BEGIN PROVIDED RECORDS

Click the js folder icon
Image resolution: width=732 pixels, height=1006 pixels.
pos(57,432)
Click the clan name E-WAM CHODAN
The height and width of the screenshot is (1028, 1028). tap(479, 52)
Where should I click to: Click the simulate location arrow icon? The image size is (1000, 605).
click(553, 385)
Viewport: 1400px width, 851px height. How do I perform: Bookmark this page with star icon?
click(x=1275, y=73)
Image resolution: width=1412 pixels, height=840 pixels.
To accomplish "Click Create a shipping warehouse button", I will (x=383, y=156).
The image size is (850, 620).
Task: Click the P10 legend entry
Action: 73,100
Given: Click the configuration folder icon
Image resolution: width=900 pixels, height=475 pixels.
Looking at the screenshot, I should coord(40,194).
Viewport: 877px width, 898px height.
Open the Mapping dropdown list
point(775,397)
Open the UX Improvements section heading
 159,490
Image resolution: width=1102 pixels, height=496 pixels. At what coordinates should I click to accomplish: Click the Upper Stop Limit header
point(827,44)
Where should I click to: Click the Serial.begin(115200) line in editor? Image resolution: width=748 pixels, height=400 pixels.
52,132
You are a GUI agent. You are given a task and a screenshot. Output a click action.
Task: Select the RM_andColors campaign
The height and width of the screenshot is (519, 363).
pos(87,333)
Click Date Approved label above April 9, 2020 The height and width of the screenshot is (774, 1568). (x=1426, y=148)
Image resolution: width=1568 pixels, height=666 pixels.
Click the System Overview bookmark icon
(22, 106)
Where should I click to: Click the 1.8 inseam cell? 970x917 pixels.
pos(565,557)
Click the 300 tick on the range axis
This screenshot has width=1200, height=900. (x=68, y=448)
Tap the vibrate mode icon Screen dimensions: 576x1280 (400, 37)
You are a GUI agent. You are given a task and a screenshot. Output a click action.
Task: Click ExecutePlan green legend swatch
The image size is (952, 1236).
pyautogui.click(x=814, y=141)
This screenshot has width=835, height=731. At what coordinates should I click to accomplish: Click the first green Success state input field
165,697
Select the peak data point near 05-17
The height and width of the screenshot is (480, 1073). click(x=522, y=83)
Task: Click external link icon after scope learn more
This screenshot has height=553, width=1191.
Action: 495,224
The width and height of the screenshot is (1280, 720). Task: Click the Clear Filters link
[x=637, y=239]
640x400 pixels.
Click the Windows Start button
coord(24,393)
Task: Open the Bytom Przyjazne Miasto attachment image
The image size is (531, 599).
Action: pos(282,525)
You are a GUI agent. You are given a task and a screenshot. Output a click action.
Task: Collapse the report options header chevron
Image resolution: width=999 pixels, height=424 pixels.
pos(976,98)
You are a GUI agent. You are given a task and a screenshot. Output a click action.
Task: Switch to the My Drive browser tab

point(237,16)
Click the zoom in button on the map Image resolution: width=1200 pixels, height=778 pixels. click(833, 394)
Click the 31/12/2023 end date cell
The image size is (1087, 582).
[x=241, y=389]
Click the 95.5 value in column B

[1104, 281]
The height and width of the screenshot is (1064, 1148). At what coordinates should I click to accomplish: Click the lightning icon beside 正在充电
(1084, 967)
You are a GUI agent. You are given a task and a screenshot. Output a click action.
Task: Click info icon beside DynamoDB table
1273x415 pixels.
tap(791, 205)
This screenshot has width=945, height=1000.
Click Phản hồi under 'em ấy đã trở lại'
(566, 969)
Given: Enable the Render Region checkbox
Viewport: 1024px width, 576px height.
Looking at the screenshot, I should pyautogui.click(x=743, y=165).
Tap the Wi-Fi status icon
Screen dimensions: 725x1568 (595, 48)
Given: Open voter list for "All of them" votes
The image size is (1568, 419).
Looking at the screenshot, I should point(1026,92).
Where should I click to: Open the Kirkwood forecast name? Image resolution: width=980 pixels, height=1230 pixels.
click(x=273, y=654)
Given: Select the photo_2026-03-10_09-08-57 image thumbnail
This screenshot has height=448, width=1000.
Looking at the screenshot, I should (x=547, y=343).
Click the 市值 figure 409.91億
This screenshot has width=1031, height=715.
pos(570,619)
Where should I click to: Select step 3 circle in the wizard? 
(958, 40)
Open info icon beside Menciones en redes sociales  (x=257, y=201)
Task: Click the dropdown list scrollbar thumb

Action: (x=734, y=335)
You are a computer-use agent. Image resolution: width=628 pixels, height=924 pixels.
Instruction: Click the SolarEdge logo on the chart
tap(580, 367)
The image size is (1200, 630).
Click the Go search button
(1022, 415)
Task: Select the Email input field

END PROVIDED RECORDS

_WHAT YOU SHOULD DO:_ Every word in the records must appear in your copy exactly as it does above.

_WRITTEN SOLUTION:_
Click the js folder icon
Image resolution: width=732 pixels, height=1006 pixels.
pos(57,432)
Click the clan name E-WAM CHODAN
The height and width of the screenshot is (1028, 1028). tap(479, 52)
Where should I click to: Click the simulate location arrow icon? The image size is (1000, 605).
click(553, 385)
Viewport: 1400px width, 851px height. How do I perform: Bookmark this page with star icon?
click(x=1275, y=73)
Image resolution: width=1412 pixels, height=840 pixels.
To accomplish "Click Create a shipping warehouse button", I will (x=383, y=156).
The image size is (850, 620).
Task: Click the P10 legend entry
Action: 73,100
Given: Click the configuration folder icon
Image resolution: width=900 pixels, height=475 pixels.
Looking at the screenshot, I should coord(40,194).
Viewport: 877px width, 898px height.
Open the Mapping dropdown list
point(775,397)
Open the UX Improvements section heading
 159,490
Image resolution: width=1102 pixels, height=496 pixels. At what coordinates should I click to accomplish: Click the Upper Stop Limit header
point(827,44)
Where should I click to: Click the Serial.begin(115200) line in editor? Image resolution: width=748 pixels, height=400 pixels.
52,132
You are a GUI agent. You are given a task and a screenshot. Output a click action.
Task: Select the RM_andColors campaign
The height and width of the screenshot is (519, 363).
pos(87,333)
Click Date Approved label above April 9, 2020 The height and width of the screenshot is (774, 1568). (x=1426, y=148)
Image resolution: width=1568 pixels, height=666 pixels.
Click the System Overview bookmark icon
(22, 106)
Where should I click to: Click the 1.8 inseam cell? 970x917 pixels.
pos(565,557)
Click the 300 tick on the range axis
This screenshot has width=1200, height=900. (x=68, y=448)
Tap the vibrate mode icon Screen dimensions: 576x1280 (400, 37)
You are a GUI agent. You are given a task and a screenshot. Output a click action.
Task: Click ExecutePlan green legend swatch
The image size is (952, 1236).
pyautogui.click(x=814, y=141)
This screenshot has width=835, height=731. At what coordinates should I click to accomplish: Click the first green Success state input field
165,697
Select the peak data point near 05-17
The height and width of the screenshot is (480, 1073). click(x=522, y=83)
Task: Click external link icon after scope learn more
This screenshot has height=553, width=1191.
Action: 495,224
The width and height of the screenshot is (1280, 720). Task: Click the Clear Filters link
[x=637, y=239]
640x400 pixels.
Click the Windows Start button
coord(24,393)
Task: Open the Bytom Przyjazne Miasto attachment image
The image size is (531, 599).
Action: pos(282,525)
You are a GUI agent. You are given a task and a screenshot. Output a click action.
Task: Collapse the report options header chevron
Image resolution: width=999 pixels, height=424 pixels.
pos(976,98)
You are a GUI agent. You are given a task and a screenshot. Output a click action.
Task: Switch to the My Drive browser tab

point(237,16)
Click the zoom in button on the map Image resolution: width=1200 pixels, height=778 pixels. click(833, 394)
Click the 31/12/2023 end date cell
The image size is (1087, 582).
[x=241, y=389]
Click the 95.5 value in column B

[1104, 281]
The height and width of the screenshot is (1064, 1148). At what coordinates should I click to accomplish: Click the lightning icon beside 正在充电
(1084, 967)
You are a GUI agent. You are given a task and a screenshot. Output a click action.
Task: Click info icon beside DynamoDB table
1273x415 pixels.
tap(791, 205)
This screenshot has width=945, height=1000.
Click Phản hồi under 'em ấy đã trở lại'
(566, 969)
Given: Enable the Render Region checkbox
Viewport: 1024px width, 576px height.
Looking at the screenshot, I should pyautogui.click(x=743, y=165).
Tap the Wi-Fi status icon
Screen dimensions: 725x1568 (595, 48)
Given: Open voter list for "All of them" votes
The image size is (1568, 419).
Looking at the screenshot, I should point(1026,92).
Where should I click to: Open the Kirkwood forecast name? Image resolution: width=980 pixels, height=1230 pixels.
click(x=273, y=654)
Given: Select the photo_2026-03-10_09-08-57 image thumbnail
This screenshot has height=448, width=1000.
Looking at the screenshot, I should (x=547, y=343).
Click the 市值 figure 409.91億
This screenshot has width=1031, height=715.
pos(570,619)
Where should I click to: Select step 3 circle in the wizard? 
(958, 40)
Open info icon beside Menciones en redes sociales  (x=257, y=201)
Task: Click the dropdown list scrollbar thumb

Action: (x=734, y=335)
You are a computer-use agent. Image resolution: width=628 pixels, height=924 pixels.
Instruction: Click the SolarEdge logo on the chart
tap(580, 367)
The image size is (1200, 630).
Click the Go search button
(1022, 415)
Task: Select the Email input field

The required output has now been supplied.